If they are successful in challenging Proposition 8 with the Perry v. Schwarzenegger case, Olson and Boies may win marriage equality for LGBT people in 45 states. This would be a major sweep for civil rights. It would also make those of us in the five states and one jurisdiction that have marriage equality feel more secure.  There are, however, possibilities that the outcome of the case may have downsides for the LGBT community.

Matt Coles, head of  the ACLU’s LGBT Project, has given us some scenarios on Huffington Post of what the decision of the Federal District Court may be. Well worth reading.

More tomorrow. Stay tuned.

A Mormon for Civil Unions

Pat Gozemba

Debi Hartmann was not always a friend of the Hawaii LGBT community. In 1998, she helped craft the Reciprocal Beneficiaries bill that supposedly gave LGBT people all the protections that we needed. She worked with the Catholic Church and fundamentalist Protestants in this effort. But she was always open to dialogue. Today she  finds that her former allies in the Catholic and other fundamentalist churches do not want to hear what she has to say.

Here’s how today’s Star Bulletin story about her begins:

Debi Hartmann’s transformation from a fierce opponent of same-sex marriage to ardent proponent of civil unions did not happen overnight. More

A Senate Hero in White: “I Vote for Love”

Pat Gozemba

On January 22nd, when opponents of civil unions wore white to the Hawai’i State Capitol to symbolize their opposition to our civil rights, a brave senator also wore white.

King.KidaniSuzanne King of Equality Hawai’i (l) and Senator Michele Kidani (D)

Senator Kidani took the brave step of introducing an important amendment to HB444 that ultimately failed 10-15. But she was back leading the charge when the unamended bill was brought up in Third Reading.

Many senators had poignant arguments to make for HB444 but the one that resonated most with me was Kidani’s:

“To deny our gay brothers and sisters their rights is unjust. I vote for love. Give love a chance.”

Senator Kidani gets it. What we are looking for is relationship recognition, but at the core of that recognition is the love that we have for our chosen partner. Fundamentalist Christians and particularly Catholics want to talk about sex (in their code words “complementarity”) but we need to speak out more loudly about love.

In her great looking white suit, Kidani spoke for love. No one else in white on either the Senate floor or the Senate gallery spoke of love. But the Senate did vote for love 18-7–a super majority.

Love is where it’s at.

Equality Time Warp in Hawai’i

Pat Gozemba

Yesterday at the Hawai’i State Capitol we celebrated a Senate vote of 18-7 in favor of civil unions. There is some irony in the celebration because in 1993 Justice Steven Levinson, writing for the majority, ruled in Baehr v. Lewin that same-sex couples should not be denied marriage equality.
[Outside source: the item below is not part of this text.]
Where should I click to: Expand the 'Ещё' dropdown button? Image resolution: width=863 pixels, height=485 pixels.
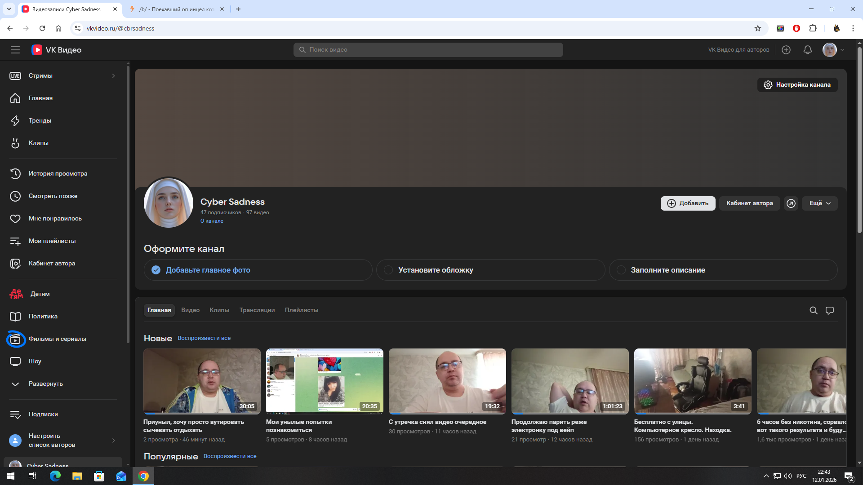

But yesterday, 16 years later, I found myself with Justice Levinson and hundreds of others celebrating the first step of achieving relationship equality in Hawai’i: passing a civil unions bill out of the Hawai’i state senate.

Levinson.20100123_nws_gay2

Supporters of the civil unions bill — including Pat Gozemba, left, and retired state Supreme Court Justice Steven Levinson — celebrated yesterday. In 1993, Levinson co-authored the decision saying that Hawaii needed a “compelling state interest” for denying marriage licenses to same-sex couples. Photo by Dennis Oda of The Star Bulletin.

How did Hawai’i get itself in this time warp? A constitutional ballot amendment in 1998 gave the legislature the authority to determine what marriage is. The legislature chose the discriminatory route: one man and one woman.

But the legislature did not take the ultimately discriminatory route and institutionalize marriage inequality in the state constitution through a constitutional convention.

The Hawai’i House of Representatives will now take up the civil unions bill. Marriage equality, a glimmer of hope in 1993, seems so remote.